**Given exercise**:
Give back every one of the lines below word for word, with nothing changed.

**Supplied entries**:
----

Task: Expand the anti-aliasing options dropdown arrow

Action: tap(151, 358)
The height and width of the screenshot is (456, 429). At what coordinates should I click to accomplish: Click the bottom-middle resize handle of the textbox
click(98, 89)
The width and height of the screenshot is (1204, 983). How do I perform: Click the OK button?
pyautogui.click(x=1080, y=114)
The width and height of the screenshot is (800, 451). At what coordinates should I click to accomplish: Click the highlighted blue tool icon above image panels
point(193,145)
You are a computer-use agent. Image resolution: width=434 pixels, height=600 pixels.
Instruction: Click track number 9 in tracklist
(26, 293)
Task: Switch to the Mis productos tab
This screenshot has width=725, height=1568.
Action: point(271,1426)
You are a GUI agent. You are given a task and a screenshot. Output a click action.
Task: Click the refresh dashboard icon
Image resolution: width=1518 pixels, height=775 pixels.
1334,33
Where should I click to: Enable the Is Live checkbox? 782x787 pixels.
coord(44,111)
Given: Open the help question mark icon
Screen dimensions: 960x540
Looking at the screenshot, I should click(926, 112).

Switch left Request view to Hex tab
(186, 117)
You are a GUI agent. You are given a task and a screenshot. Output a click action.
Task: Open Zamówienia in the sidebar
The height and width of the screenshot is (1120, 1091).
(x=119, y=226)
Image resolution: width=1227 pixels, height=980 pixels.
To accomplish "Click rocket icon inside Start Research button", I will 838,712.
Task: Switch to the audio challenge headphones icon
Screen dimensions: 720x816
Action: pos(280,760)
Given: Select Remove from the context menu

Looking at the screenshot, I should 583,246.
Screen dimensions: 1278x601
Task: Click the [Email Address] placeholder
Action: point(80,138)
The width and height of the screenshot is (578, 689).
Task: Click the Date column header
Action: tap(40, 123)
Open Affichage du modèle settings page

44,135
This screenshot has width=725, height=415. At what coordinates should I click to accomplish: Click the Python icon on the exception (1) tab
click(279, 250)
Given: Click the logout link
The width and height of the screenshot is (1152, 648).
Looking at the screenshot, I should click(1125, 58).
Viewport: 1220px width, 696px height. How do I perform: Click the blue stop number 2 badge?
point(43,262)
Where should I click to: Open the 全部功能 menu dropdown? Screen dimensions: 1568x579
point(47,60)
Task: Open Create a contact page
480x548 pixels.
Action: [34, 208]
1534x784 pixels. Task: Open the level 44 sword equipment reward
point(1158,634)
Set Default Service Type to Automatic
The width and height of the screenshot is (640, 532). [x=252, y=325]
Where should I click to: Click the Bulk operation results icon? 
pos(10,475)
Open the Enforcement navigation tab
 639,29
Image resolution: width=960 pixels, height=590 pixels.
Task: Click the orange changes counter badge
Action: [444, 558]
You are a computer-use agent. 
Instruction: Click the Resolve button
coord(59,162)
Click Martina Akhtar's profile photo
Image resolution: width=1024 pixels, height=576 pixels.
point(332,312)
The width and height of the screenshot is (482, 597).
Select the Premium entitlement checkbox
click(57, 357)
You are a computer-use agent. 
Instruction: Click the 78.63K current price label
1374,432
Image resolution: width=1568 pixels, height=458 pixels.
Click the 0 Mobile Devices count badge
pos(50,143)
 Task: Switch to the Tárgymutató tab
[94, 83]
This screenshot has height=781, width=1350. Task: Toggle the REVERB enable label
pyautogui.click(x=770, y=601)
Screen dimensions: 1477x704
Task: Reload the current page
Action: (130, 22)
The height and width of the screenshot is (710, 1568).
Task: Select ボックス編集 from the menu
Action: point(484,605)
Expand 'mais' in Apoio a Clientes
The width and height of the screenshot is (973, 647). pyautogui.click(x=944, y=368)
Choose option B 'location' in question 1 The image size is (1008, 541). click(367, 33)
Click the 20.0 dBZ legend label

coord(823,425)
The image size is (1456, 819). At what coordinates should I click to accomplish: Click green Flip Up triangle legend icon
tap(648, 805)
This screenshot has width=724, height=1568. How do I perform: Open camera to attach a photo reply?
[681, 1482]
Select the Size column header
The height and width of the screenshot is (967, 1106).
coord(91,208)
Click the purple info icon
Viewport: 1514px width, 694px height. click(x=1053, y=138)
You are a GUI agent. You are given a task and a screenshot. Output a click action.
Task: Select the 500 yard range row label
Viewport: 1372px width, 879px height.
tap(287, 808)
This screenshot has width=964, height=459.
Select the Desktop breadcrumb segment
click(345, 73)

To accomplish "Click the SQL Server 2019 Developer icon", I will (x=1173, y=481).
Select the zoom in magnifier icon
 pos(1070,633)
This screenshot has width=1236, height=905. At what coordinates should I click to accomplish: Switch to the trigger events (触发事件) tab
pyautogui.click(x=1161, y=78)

----

**Answer to this problem**:
Task: Expand the anti-aliasing options dropdown arrow

Action: tap(151, 358)
The height and width of the screenshot is (456, 429). At what coordinates should I click to accomplish: Click the bottom-middle resize handle of the textbox
click(98, 89)
The width and height of the screenshot is (1204, 983). How do I perform: Click the OK button?
pyautogui.click(x=1080, y=114)
The width and height of the screenshot is (800, 451). At what coordinates should I click to accomplish: Click the highlighted blue tool icon above image panels
point(193,145)
You are a computer-use agent. Image resolution: width=434 pixels, height=600 pixels.
Instruction: Click track number 9 in tracklist
(26, 293)
Task: Switch to the Mis productos tab
This screenshot has width=725, height=1568.
Action: point(271,1426)
You are a GUI agent. You are given a task and a screenshot. Output a click action.
Task: Click the refresh dashboard icon
Image resolution: width=1518 pixels, height=775 pixels.
1334,33
Where should I click to: Enable the Is Live checkbox? 782x787 pixels.
coord(44,111)
Given: Open the help question mark icon
Screen dimensions: 960x540
Looking at the screenshot, I should click(926, 112).

Switch left Request view to Hex tab
(186, 117)
You are a GUI agent. You are given a task and a screenshot. Output a click action.
Task: Open Zamówienia in the sidebar
The height and width of the screenshot is (1120, 1091).
(x=119, y=226)
Image resolution: width=1227 pixels, height=980 pixels.
To accomplish "Click rocket icon inside Start Research button", I will 838,712.
Task: Switch to the audio challenge headphones icon
Screen dimensions: 720x816
Action: pos(280,760)
Given: Select Remove from the context menu

Looking at the screenshot, I should 583,246.
Screen dimensions: 1278x601
Task: Click the [Email Address] placeholder
Action: point(80,138)
The width and height of the screenshot is (578, 689).
Task: Click the Date column header
Action: tap(40, 123)
Open Affichage du modèle settings page

44,135
This screenshot has width=725, height=415. At what coordinates should I click to accomplish: Click the Python icon on the exception (1) tab
click(279, 250)
Given: Click the logout link
The width and height of the screenshot is (1152, 648).
Looking at the screenshot, I should click(1125, 58).
Viewport: 1220px width, 696px height. How do I perform: Click the blue stop number 2 badge?
point(43,262)
Where should I click to: Open the 全部功能 menu dropdown? Screen dimensions: 1568x579
point(47,60)
Task: Open Create a contact page
480x548 pixels.
Action: [34, 208]
1534x784 pixels. Task: Open the level 44 sword equipment reward
point(1158,634)
Set Default Service Type to Automatic
The width and height of the screenshot is (640, 532). [x=252, y=325]
Where should I click to: Click the Bulk operation results icon? 
pos(10,475)
Open the Enforcement navigation tab
 639,29
Image resolution: width=960 pixels, height=590 pixels.
Task: Click the orange changes counter badge
Action: [444, 558]
You are a computer-use agent. 
Instruction: Click the Resolve button
coord(59,162)
Click Martina Akhtar's profile photo
Image resolution: width=1024 pixels, height=576 pixels.
point(332,312)
The width and height of the screenshot is (482, 597).
Select the Premium entitlement checkbox
click(57, 357)
You are a computer-use agent. 
Instruction: Click the 78.63K current price label
1374,432
Image resolution: width=1568 pixels, height=458 pixels.
Click the 0 Mobile Devices count badge
pos(50,143)
 Task: Switch to the Tárgymutató tab
[94, 83]
This screenshot has height=781, width=1350. Task: Toggle the REVERB enable label
pyautogui.click(x=770, y=601)
Screen dimensions: 1477x704
Task: Reload the current page
Action: (130, 22)
The height and width of the screenshot is (710, 1568).
Task: Select ボックス編集 from the menu
Action: point(484,605)
Expand 'mais' in Apoio a Clientes
The width and height of the screenshot is (973, 647). pyautogui.click(x=944, y=368)
Choose option B 'location' in question 1 The image size is (1008, 541). click(367, 33)
Click the 20.0 dBZ legend label

coord(823,425)
The image size is (1456, 819). At what coordinates should I click to accomplish: Click green Flip Up triangle legend icon
tap(648, 805)
This screenshot has width=724, height=1568. How do I perform: Open camera to attach a photo reply?
[681, 1482]
Select the Size column header
The height and width of the screenshot is (967, 1106).
coord(91,208)
Click the purple info icon
Viewport: 1514px width, 694px height. click(x=1053, y=138)
You are a GUI agent. You are given a task and a screenshot. Output a click action.
Task: Select the 500 yard range row label
Viewport: 1372px width, 879px height.
tap(287, 808)
This screenshot has width=964, height=459.
Select the Desktop breadcrumb segment
click(345, 73)

To accomplish "Click the SQL Server 2019 Developer icon", I will (x=1173, y=481).
Select the zoom in magnifier icon
 pos(1070,633)
This screenshot has width=1236, height=905. At what coordinates should I click to accomplish: Switch to the trigger events (触发事件) tab
pyautogui.click(x=1161, y=78)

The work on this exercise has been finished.